Westlake University / Microsoft Research Asia
A language model that generates small-molecule structures directly from transcriptomic phenotypes — gene up/down-regulation signatures — for phenotype-driven drug discovery.
Most computational drug discovery begins from a molecular target — a specific protein to inhibit or activate. But many therapeutic goals are defined instead by a desired biological phenotype: a pattern of gene expression changes that reverses a disease state. GEMGen tackles this phenotype-first problem directly, generating small molecules that are predicted to induce a specified transcriptomic signature, without requiring a known target.

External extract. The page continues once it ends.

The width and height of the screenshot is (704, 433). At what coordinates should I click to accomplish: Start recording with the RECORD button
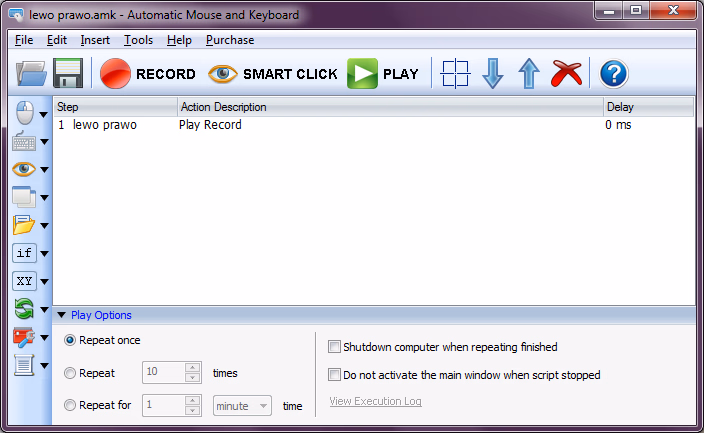[148, 74]
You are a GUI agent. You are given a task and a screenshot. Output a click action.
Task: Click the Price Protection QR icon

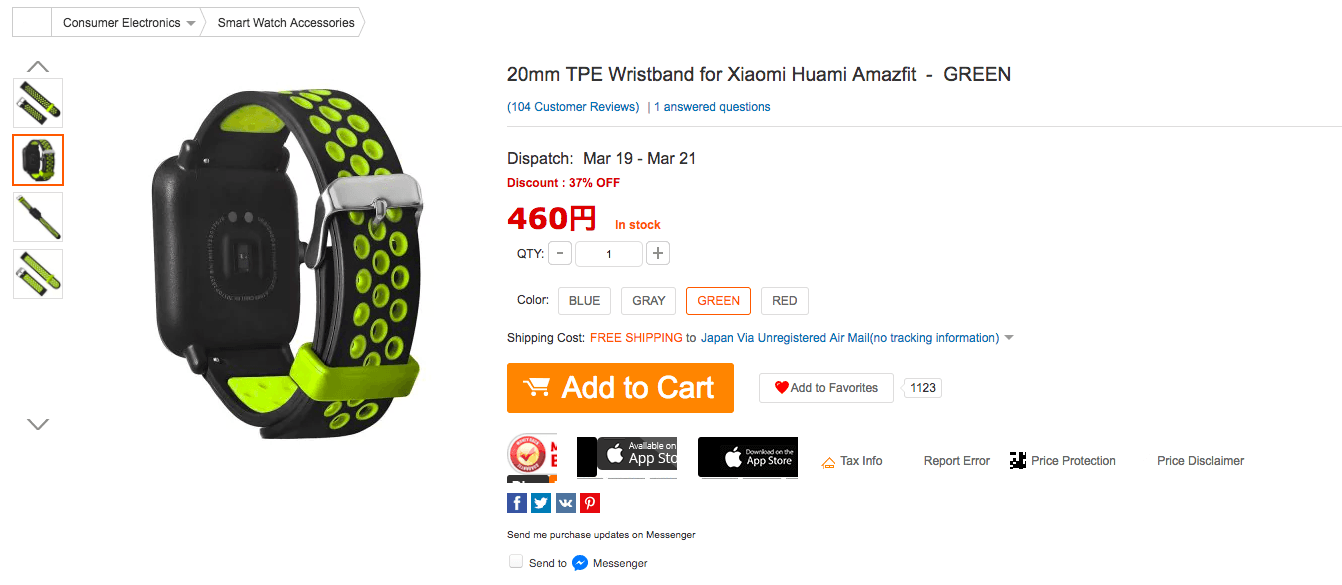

GEMGen is a generative language model that takes a text-based description of a transcriptomic phenotype — sets of up- and down-regulated genes — and produces candidate small-molecule structures expected to elicit that gene-expression response. It was developed by researchers at Westlake University together with collaborators at Microsoft Research Asia, and released as a bioRxiv preprint in January 2026. By framing molecule design as conditional generation from a phenotype "prompt," GEMGen connects the large-scale chemical-perturbation data generated by transcriptomic screens to the practical task of proposing new chemical matter.
The model sits at the intersection of single-cell/bulk transcriptomics and small-molecule generative design, and is part of a growing class of methods that treat gene-expression signatures as a controllable target for molecular generation rather than as a downstream readout.
GEMGen is a large language model that operates over text-based representations of both transcriptomic phenotypes (gene up/down-regulation sets) and molecular structures, casting molecule design as conditional sequence generation. It is trained on large-scale chemical-perturbation transcriptomic data linking compounds to their induced gene-expression changes, allowing it to learn how molecular features translate into phenotypic responses. The authors report zero-shot transfer to genetic-perturbation signatures — a distinct data modality from the chemical perturbations used in training — and application to a fibrosis disease model, where the model generates candidate molecules for a target expression state. As a case study, GEMGen produced structurally novel inhibitors of KEAP1, a regulator of the NRF2 oxidative-stress pathway. The preprint is released under an all-rights-reserved license, and no public code or model weights accompany it at the time of writing.
GEMGen is intended for drug-discovery researchers pursuing phenotype-driven programs, where the goal is to reverse or induce a transcriptomic state rather than to hit a predefined target. Potential uses include proposing starting chemical matter for diseases characterized primarily by expression signatures (such as fibrosis), exploring molecules that mimic the effect of a genetic perturbation, and generating novel scaffolds against targets implicated by a gene-expression analysis. Because it requires only a phenotype description as input, it can complement target-based design in settings where the mechanism is incompletely understood.
GEMGen contributes to a shift toward phenotype-centric generative drug design, demonstrating that a language model can bridge transcriptomic signatures and chemical structure and even transfer across chemical and genetic perturbation modalities. Its discovery of novel KEAP1 inhibitors provides a concrete example of the approach yielding non-obvious chemical matter. As a 2026 preprint, its results await peer review and experimental validation, and the restrictive license together with the absence of released code or weights currently limits independent reproduction and adoption.